Joseph Koterski, S.J., associate professor of philosophy at Fordham and editor in chief of theInternational Philosophy Quarterly, hosted the event. He addressed the issue of suspicion as it relates to the present.
In the 2006 encyclical Deus Caritas Est, Pope Benedict XVI provided a model for refuting what he termed the three masters of suspicion: Karl Marx, Friedrich Nietzsche and Sigmund Freud, Father Koterski said.
A key technique of discrediting others is to question their motives instead of their actual arguments, he said. This works because if the accused responds in too measured a tone, he may come across as unsure of himself. Respond too vigorously though, and he comes across as if he is overcompensating and hiding something.
In Deus Caritas Est, Father Koterski noted that the Pope Benedict responds to Marx’s contention that the Catholic Church is not sufficiently concerned with the economic plight of people by acknowledging part of Marx’s argument.
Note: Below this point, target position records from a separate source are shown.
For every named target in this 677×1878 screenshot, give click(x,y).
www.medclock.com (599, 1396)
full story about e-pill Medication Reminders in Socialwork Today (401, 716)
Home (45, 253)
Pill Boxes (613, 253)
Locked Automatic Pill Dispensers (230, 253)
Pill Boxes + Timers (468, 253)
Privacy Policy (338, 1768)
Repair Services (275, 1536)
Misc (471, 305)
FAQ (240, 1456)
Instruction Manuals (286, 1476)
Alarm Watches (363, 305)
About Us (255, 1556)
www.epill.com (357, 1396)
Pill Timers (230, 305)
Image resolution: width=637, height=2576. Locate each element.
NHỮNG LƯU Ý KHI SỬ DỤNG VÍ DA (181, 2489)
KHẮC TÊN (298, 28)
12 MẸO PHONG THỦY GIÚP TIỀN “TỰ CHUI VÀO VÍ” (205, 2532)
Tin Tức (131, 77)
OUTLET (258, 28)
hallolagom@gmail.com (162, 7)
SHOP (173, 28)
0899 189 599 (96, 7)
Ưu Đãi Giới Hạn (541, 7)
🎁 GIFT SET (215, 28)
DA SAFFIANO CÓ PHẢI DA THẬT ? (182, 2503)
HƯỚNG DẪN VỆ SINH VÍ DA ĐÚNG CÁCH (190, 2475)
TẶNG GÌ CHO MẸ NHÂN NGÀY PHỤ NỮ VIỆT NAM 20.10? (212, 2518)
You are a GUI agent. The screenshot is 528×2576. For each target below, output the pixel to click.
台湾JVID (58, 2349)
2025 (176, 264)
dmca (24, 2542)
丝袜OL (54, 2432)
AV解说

But he added that the church’s teaching on social justice encompass more than just economics.
“The problem with most of our teaching of the Catholic social tradition is that we tend to silo these matters. So you get some people who prefer just the economics, and treat life issues as if they didn’t matter as much. Similarly, you sometimes find people who think only of political matters and changes in the political agenda. And, sadly, you find people who deal only with cultural issues,” he said.
“Part of Pope Benedict’s clear insistence, both here and in Caritas In Veritate, has been to say we may not silo these issues; the only way we’ll teach them authentically is if we teach them together.”
“Suspicion and Conspiracy: Defending the Reputation of Noble Individuals” was sponsored by Fordham, the Permanent Observer of the Holy See to the United Nations and the Path to Peace Foundation. His Excellency, Archbishop Francis Chullikatt, Permanent Observer of the Holy See to the United Nations, introduced the speakers.